Diz-se que uma só cabeça anima milhares de corpos, mostrando nitidamente que os
seres humanos não passam de máquinas. Mas voltemos ao nosso assunto. Só o veado
não chorava. Como ele era capuz disso, realmente? A morte da rainha era uma
desforra pura ele; ela havia estrangulado a sua esposa e o seu filho. Um
cortesão achou justo contar ao consternado monarca, e até afirmou ter visto o
veado rir. A ira de um rei, diz Salomão, é terrível, principalmente a de um
rei-leão. “Miserável forasteiro!” Exclamou, “ousas rir quando todos a sua volta
se desfazem em lágrimas? Não sujaremos nossas garras reais com teu sangue
profano! Vingarás, bravo lobo, a nossa rainha imolando esse traidor a sua
augusta alma?” Ao que o veado respondeu: ‘Senhor, já não é mais hora de chorar,
a tristeza aqui é supérflua. Vossa reverenciada esposa acabou de aparecer para
mim repousando sobre um leito de rosas; eu a reconheci instantaneamente.

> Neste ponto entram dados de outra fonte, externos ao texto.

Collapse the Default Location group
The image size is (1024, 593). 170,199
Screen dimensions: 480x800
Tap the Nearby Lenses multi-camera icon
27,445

‘Amigo’. ela me disse, termine essa pompa fúnebre, faça cessar essas lágrimas
inúteis. Provei milhares de delícias nos campos Elísios, conversando com santos
como eu. Deixe que o desespero do rei permaneça por uns tempos incontido, ele
me gratifica." Mal ele havia falado, quando alguém gritou: “Um milagre! Um
milagre!” O veado, em vez de ser punido, recebeu um belo presente. Deixe que o
rei sonhe, teça-lhe elogios, e conte-lhe algumas mentiras agradáveis e
fantásticas: por mais indignado que ele esteja com você, engolirá a isca e fará
de você o seu melhor amigo.
FÁBULAS, JEAN DE LA
FONTAINE. 1621-1695
Se quiser contar mentiras
que pareçam verídicas, não conte a verdade na qual ninguém vai acreditar.
IMPERADOR TOKUGAWA IEYASU DO
JAPÃO,
SÉCULO XVII
Nenhum homem precisa se
desesperar para convencer os outros das suas hipóteses mais extravagantes se
tiver arte suficiente para apresentá-las em cores favoráveis.
David Hume, 1711-1 776
O INVERSO
Se há poder em despertar as
fantasias das massas, também há riscos. A fantasia em geral tem um componente
de jogo - o público percebe mais ou menos que está sendo enganado, mesmo assim
alimenta o sonho, se diverte e aprecia o afastamento temporário da rotina que
você está lhe proporcionando. Portanto, não exagere - não se aproxime demais do
ponto onde se espera que você produza resultados. Esse lugar pode ser
extremamente arriscado.
Uma última coisa: não
cometa, jamais, o erro de achar que a fantasia é sempre fantástica. Ela sem
dúvida contrasta com a realidade, mas a própria realidade é às vezes tão
teatral e estilizada que a fantasia se torna um desejo por coisas simples. A
imagem que Abraham Lincoln criou para si mesmo, por exemplo, como um simples
advogado provinciano barbudo, fez dele o presidente do povo.
P. T. Barnum criou um ato de
grande sucesso com Tom Thumb, um anão travestido de líderes famosos do passado,
como Napoleão, e os satirizava maldosamente. O espetáculo agradava a todos, até
a rainha Vitória, porque apelava para a fantasia da época: basta com os
vaidosos governantes da história, o homem comum é que sabe das coisas. Tom
Thumb inverteu o modelo familiar de fantasia em que o ideal é o que é estranho
e desconhecido. Mas o ato continuava obedecendo à Lei, pois a base era a
fantasia de que o homem simples não tem problemas, e é mais feliz do que o rico
e poderoso.
Tanto Lincoln quanto Tom
Thumb representaram o plebeu que se mantinha cuidadosamente à distância. Se
você jogar com essa fantasia, deve também ter o cuidado de cultivar o
distanciamento e não deixar que a sua persona “plebéia” se torne familiar
demais, ou não se projetará como fantasia.